受理番号第87号 付託委員会米軍基地関係特別委員会
受理年月日令和7年6月3日 付託年月日令和7年6月17日
件名 在沖米海兵隊員による性的暴行事件に関する陳情
提出者嘉手納町議会議長
石嶺 邦雄
要旨


 令和7年3月、米軍基地内で女性に性的暴行を加え、さらに別の女性にけがを負わせたとして、那覇地方検察庁は4月30日に在沖米海兵隊員を不同意性交と傷害の罪で起訴した。また、同年1月に別の米海兵隊員による性的暴行事件が発生していたことも明らかになった。今回の事件は基地内施設で発生しており、基地提供者として日本政府及び基地管理者としての米政府の責任は極めて重い。このような被害者の人権をじゅうりんする重大かつ卑劣で悪質な犯罪は断じて許すことはできず、沖縄県民に与えた衝撃と不安は計り知れない。
 嘉手納町議会は、このような性的暴行事件が発生するたびに綱紀粛正、再発防止策及び米軍関係者への教育等の徹底を強く申し入れてきた。昨年7月には米空軍兵による未成年者に対するわいせつ目的誘拐・不同意性交事件に対して厳重に抗議し、日米両政府に対して「米軍人・軍属等による事件・事故防止のための協カワーキングチーム(CWT)」の再開等の再発防止策を求めたばかりである。当時の上川外務大臣は記者会見において、CWTの早期開催の要請等について対応していくと明言したが、具体的な再発防止策は取られることなく事件が発生した。日米両政府が着実な実施を図るとしたフォーラムの開催も遅れるなど、再発防止に係る取組は極めて不十分で、真摯な対応はなされていない。
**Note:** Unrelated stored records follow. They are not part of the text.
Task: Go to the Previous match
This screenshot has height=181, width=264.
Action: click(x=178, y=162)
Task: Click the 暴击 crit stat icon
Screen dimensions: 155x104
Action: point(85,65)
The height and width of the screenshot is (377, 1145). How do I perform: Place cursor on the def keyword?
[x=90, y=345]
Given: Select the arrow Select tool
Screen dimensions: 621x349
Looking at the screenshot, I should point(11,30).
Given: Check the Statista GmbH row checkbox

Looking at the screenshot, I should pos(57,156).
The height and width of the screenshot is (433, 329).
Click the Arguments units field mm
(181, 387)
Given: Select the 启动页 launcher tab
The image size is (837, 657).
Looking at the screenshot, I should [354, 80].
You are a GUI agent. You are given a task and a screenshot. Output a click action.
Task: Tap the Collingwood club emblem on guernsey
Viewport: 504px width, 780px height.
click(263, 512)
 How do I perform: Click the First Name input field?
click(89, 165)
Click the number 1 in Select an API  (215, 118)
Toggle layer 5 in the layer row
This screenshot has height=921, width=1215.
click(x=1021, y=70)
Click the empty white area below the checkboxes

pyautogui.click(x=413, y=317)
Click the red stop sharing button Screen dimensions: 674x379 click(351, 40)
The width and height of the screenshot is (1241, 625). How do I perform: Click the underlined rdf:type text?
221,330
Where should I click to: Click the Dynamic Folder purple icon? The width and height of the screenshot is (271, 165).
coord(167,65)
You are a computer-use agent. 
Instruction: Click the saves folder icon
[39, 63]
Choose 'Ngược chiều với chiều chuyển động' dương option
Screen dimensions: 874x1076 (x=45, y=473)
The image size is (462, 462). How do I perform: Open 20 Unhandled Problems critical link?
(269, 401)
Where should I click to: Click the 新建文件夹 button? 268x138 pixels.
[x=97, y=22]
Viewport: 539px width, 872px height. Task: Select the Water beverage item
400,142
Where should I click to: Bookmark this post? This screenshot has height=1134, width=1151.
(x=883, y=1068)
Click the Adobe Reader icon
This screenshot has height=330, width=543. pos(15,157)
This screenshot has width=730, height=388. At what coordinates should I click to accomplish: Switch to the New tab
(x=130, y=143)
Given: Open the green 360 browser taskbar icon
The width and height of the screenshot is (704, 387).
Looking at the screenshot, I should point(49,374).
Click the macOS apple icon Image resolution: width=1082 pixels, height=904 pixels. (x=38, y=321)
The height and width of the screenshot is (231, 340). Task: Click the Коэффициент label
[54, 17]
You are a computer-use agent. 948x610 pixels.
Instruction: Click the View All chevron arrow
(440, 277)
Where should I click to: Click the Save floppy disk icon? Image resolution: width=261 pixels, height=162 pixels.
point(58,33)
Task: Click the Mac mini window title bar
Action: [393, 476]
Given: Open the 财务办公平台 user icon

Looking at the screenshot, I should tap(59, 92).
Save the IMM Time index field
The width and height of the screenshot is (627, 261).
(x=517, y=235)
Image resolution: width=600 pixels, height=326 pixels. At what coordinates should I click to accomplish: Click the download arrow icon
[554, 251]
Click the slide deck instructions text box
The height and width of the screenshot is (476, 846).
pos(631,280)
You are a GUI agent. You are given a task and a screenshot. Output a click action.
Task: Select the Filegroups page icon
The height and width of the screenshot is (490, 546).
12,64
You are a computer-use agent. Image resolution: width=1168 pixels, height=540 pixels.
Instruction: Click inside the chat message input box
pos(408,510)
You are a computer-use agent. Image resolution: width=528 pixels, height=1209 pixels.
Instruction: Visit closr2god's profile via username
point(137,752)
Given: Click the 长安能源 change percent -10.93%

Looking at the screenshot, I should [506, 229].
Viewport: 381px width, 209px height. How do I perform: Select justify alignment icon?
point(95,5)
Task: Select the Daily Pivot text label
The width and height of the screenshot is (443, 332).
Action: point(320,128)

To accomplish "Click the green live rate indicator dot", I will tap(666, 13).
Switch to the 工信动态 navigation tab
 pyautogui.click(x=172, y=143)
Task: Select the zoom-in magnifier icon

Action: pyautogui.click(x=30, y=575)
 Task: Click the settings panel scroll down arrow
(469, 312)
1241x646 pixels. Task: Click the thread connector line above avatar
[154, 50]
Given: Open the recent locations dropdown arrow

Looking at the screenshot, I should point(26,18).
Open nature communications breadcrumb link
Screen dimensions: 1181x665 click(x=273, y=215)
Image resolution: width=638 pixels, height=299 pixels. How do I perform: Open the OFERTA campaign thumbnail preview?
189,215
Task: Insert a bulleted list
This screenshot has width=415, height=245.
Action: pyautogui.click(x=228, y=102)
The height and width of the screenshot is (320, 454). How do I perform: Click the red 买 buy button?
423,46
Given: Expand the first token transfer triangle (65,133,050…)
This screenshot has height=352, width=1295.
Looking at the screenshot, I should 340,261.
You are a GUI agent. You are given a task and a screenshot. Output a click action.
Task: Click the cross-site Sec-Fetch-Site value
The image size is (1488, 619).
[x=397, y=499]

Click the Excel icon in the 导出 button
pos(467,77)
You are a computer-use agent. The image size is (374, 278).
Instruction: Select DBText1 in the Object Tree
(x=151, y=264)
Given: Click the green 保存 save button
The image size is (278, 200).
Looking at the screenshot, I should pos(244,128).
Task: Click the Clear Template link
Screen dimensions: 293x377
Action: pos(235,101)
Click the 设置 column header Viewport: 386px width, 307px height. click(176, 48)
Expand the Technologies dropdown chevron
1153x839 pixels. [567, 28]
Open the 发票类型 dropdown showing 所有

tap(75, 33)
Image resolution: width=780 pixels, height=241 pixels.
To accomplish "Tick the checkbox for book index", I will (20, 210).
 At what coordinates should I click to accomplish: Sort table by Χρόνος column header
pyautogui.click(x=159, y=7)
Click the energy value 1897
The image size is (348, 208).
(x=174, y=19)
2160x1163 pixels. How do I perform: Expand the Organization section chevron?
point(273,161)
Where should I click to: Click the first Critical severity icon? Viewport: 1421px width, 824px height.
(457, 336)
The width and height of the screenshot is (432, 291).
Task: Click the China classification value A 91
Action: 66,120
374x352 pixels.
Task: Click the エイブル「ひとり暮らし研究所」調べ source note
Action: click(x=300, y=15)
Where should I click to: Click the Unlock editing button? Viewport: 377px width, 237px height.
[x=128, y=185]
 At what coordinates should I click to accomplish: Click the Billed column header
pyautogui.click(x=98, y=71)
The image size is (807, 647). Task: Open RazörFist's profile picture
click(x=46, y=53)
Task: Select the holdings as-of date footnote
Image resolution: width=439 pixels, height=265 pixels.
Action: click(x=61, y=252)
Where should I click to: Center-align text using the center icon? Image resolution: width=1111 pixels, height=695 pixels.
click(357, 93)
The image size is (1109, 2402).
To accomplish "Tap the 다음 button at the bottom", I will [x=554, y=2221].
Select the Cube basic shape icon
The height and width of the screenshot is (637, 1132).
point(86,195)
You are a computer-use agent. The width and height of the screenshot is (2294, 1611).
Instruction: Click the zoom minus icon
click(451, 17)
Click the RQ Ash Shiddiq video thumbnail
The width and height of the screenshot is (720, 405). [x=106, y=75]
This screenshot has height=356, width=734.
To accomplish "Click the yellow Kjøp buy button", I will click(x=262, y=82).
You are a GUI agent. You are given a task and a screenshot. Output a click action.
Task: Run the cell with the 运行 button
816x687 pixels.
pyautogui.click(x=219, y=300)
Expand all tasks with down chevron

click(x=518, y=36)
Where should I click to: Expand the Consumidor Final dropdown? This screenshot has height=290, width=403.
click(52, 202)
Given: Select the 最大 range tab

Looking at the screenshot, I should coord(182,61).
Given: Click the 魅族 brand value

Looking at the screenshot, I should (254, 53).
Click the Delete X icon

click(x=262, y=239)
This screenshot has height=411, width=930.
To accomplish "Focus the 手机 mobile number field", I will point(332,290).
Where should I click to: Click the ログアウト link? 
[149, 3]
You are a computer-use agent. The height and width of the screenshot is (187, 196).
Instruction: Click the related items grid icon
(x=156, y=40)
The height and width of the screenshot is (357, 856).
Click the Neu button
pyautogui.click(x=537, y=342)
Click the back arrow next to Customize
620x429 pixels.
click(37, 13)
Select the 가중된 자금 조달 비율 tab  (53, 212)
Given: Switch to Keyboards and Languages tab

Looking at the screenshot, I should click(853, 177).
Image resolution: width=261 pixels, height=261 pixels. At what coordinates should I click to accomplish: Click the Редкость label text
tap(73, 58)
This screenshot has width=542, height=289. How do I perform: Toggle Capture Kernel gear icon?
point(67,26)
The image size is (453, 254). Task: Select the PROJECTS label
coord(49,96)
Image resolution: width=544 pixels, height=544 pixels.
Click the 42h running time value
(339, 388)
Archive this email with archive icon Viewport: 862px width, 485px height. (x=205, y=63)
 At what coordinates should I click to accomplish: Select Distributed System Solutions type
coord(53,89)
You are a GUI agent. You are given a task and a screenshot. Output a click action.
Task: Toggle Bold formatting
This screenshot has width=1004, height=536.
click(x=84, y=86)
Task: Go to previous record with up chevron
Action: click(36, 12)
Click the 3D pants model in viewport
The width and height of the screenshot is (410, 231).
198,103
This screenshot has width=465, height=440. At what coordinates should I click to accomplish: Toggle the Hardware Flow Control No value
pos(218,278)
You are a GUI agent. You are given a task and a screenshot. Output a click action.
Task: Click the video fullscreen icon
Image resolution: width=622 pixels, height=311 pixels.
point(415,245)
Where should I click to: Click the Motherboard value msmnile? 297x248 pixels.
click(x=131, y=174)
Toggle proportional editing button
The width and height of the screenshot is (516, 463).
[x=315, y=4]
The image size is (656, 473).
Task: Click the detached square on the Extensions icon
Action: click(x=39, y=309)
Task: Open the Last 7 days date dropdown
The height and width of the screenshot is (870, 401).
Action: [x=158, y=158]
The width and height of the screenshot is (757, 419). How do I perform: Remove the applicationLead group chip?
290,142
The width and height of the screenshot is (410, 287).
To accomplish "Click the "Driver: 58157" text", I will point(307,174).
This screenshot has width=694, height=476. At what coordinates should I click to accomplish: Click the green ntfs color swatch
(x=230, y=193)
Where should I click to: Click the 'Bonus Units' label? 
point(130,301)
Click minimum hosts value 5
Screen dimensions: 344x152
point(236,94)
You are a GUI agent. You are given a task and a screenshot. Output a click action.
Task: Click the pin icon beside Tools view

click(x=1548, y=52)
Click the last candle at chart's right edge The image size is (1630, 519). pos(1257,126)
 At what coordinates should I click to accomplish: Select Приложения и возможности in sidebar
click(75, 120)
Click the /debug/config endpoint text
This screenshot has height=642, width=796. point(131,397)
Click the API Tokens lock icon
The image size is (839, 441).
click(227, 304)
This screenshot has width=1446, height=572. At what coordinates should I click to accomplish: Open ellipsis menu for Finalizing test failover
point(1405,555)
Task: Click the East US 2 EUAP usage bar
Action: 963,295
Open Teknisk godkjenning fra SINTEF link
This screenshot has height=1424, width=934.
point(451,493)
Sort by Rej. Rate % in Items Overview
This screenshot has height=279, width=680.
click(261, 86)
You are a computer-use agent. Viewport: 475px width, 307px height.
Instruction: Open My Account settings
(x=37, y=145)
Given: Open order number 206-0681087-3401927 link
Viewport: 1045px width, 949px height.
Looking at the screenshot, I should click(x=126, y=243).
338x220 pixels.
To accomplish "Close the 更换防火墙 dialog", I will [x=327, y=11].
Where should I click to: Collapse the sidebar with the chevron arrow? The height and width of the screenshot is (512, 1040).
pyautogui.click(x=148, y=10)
 今年は戦後80年、本土復帰後53年を迎える。しかし、米軍人・軍属等による事件・事故は後を絶たず、そのたびに沖縄県全体が綱紀粛正の徹底を求めてきたがまたしても性的暴行事件が発生したことは、米軍自らの組織に対する教育や管理体制が不十分であり、これまでの対策は実効性がないものと判断せざるを得ない。
 ついては、町民の生命、安全・安心で平穏な生活を守るため、下記事項につき配慮してもらいたい。
                  

1 速やかに被害者への謝罪及び完全な補償、丁寧な精神的ケアを行うこと。
2 「米軍人・軍属等による事件・事故防止のための協力ワーキングチーム(CWT)」を再開し、抜本的かつ具体的で実効性のある再発防止策を講じること。
3 軍人・軍属等の管理・教育を徹底し、綱紀粛正を図ること。
4 在日米軍に係る事件・事故が発生した場合は、基地周辺自治体へ速やかに情報提供すること。